One of his stories is about people rowing on a lake during a fog on a dark night. One group of rowers who tried to cross three miles of water in foggy weather never succeeded in reaching their goal. Without knowing it, they rowed in two large circles. When they finally got to the shore, they discovered that they were at the spot they had started from.

After studying many stories such as this, Professor Guldberg wrote an article in which he discussed "Circular Motion as the Basic Motion of Animals." A simple example will help you to understand his explanation of why we walk in circles.

Have you ever wound up a toy automobile and started it off across the floor? Then you know that it will rarely travel in a straight path. It will travel, instead, in some kind of arc, or curve. If it is to travel in a straight line, the wheels on both sides have to be of exactly equal size. If they are not, the little automobile turns toward the side with the smaller wheels.

Circular movement in walking is caused in much the same way.
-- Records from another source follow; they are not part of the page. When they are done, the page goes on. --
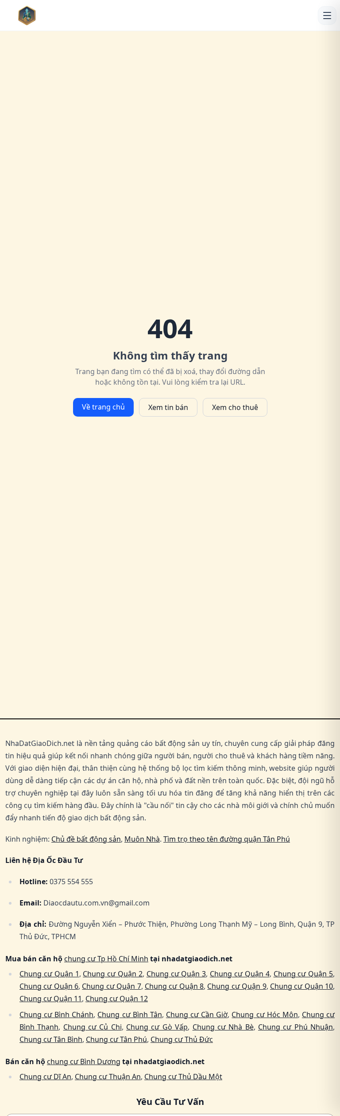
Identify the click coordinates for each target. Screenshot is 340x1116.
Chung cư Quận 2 (113, 974)
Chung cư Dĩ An (45, 1076)
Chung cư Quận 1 (49, 974)
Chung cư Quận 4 (240, 974)
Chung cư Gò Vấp (157, 1027)
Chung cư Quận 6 (48, 986)
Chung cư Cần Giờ (197, 1014)
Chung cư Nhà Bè (223, 1027)
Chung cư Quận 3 (176, 974)
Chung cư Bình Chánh (56, 1014)
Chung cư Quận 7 (111, 986)
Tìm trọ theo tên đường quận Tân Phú (226, 839)
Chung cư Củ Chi (92, 1027)
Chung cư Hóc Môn (265, 1014)
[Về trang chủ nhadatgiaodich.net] (44, 15)
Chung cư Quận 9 (236, 986)
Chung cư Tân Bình (50, 1039)
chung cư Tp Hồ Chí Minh (106, 959)
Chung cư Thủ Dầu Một (183, 1076)
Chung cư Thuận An (108, 1076)
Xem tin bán (168, 407)
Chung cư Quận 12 (116, 998)
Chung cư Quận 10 (301, 986)
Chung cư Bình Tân (129, 1014)
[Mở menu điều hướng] (327, 15)
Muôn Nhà (142, 839)
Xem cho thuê (235, 407)
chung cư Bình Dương (83, 1061)
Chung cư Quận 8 (174, 986)
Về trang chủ (103, 407)
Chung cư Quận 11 (50, 998)
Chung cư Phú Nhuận (295, 1027)
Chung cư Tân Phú (116, 1039)
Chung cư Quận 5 (303, 974)
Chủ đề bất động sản (86, 839)
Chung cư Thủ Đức (182, 1039)
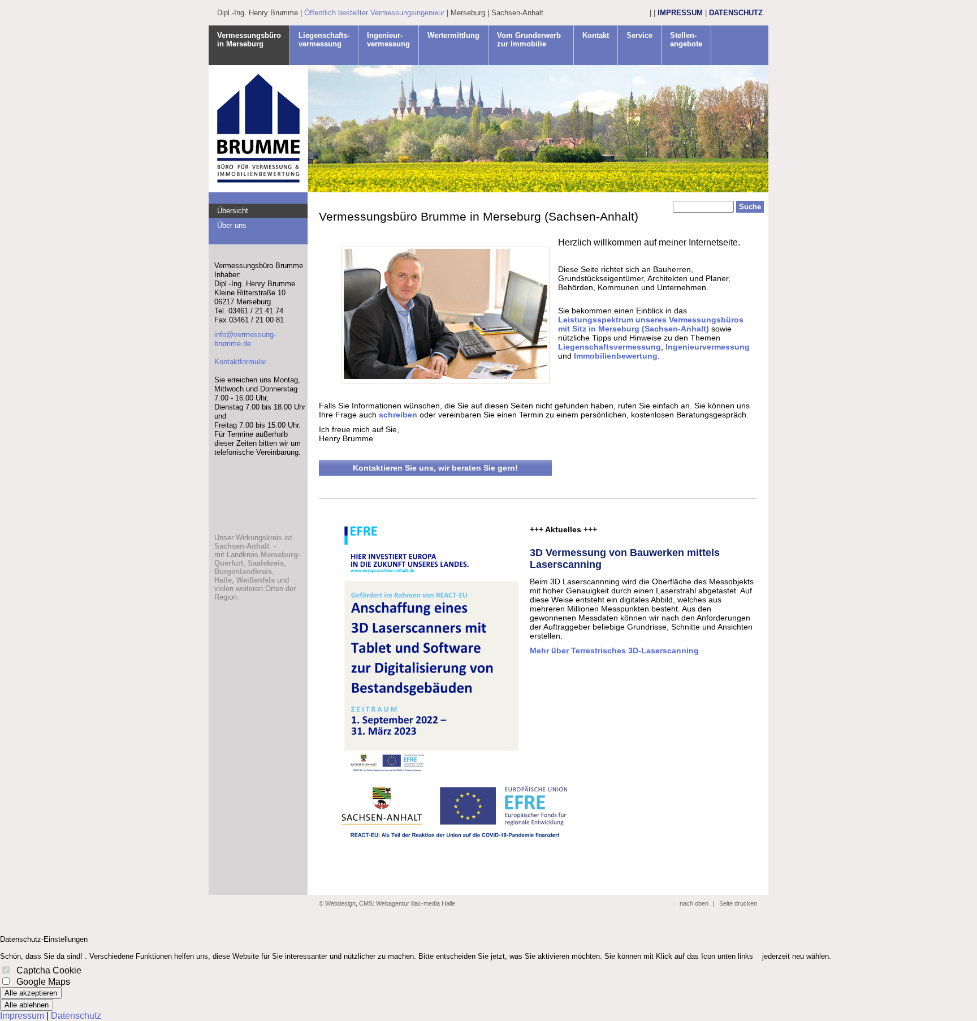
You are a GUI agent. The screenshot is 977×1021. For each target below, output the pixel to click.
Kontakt (595, 35)
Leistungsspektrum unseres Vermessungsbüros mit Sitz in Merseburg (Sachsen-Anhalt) (650, 324)
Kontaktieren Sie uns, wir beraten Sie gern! (435, 467)
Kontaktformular (240, 361)
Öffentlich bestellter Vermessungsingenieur (374, 12)
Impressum (680, 12)
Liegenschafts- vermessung (324, 39)
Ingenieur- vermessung (388, 39)
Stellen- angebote (686, 39)
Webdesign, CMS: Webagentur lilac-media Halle (390, 903)
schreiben (398, 414)
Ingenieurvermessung (707, 346)
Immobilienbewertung (616, 355)
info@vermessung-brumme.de (245, 339)
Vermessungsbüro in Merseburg (249, 39)
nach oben (694, 903)
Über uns (232, 225)
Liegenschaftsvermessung (609, 346)
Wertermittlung (453, 35)
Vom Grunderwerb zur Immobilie (529, 39)
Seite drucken (738, 903)
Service (639, 35)
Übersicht (232, 210)
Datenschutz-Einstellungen (44, 939)
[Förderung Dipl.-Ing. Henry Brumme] (431, 772)
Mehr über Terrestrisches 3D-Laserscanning (614, 650)
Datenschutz (736, 12)
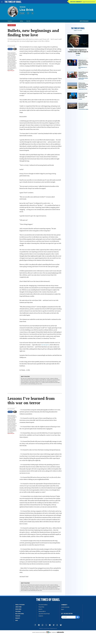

Usually a man walking will "watch his step" and "look where he is going." He needs his senses, especially his eyes, to get to the point he intends to reach. When he cannot use his eyes to guide his steps, he will walk straight only if he takes a step of the same length with each foot.

In most people, however, muscle development is not the same in both legs, so that it is probable that the steps will be uneven. The difference may be so small that no one is aware of it. But small as it is, it can cause circular movement.

Let us suppose that a man's left foot takes a step 20 inches long and that his right foot takes a step 30 inches long. Now suppose he takes ten step - five with his left foot and five with his right. His left foot will travel 100 inches. His right foot will travel 150 inches. This sounds impossible. One foot cannot remain 50 inches behind the other. What really happens? At each step the man turns a little bit to the left. Sooner or later he makes a complete circle. The tracks of his feet, however, make two circles, one inside the other. His left foot makes the smaller circle because it is taking larger steps. This is why a person may walk in an arc when he sets out in a straight line.

The muscles of a man's arms are no more identical than the muscles of his legs. This explains why the rowers who set out to cross the lake at night rowed in a circle. By the same rule, a bird's wings do not develop evenly, and so it will fly in circles when blinded. Thus, dear readers, our circular mystery has a very straight answer.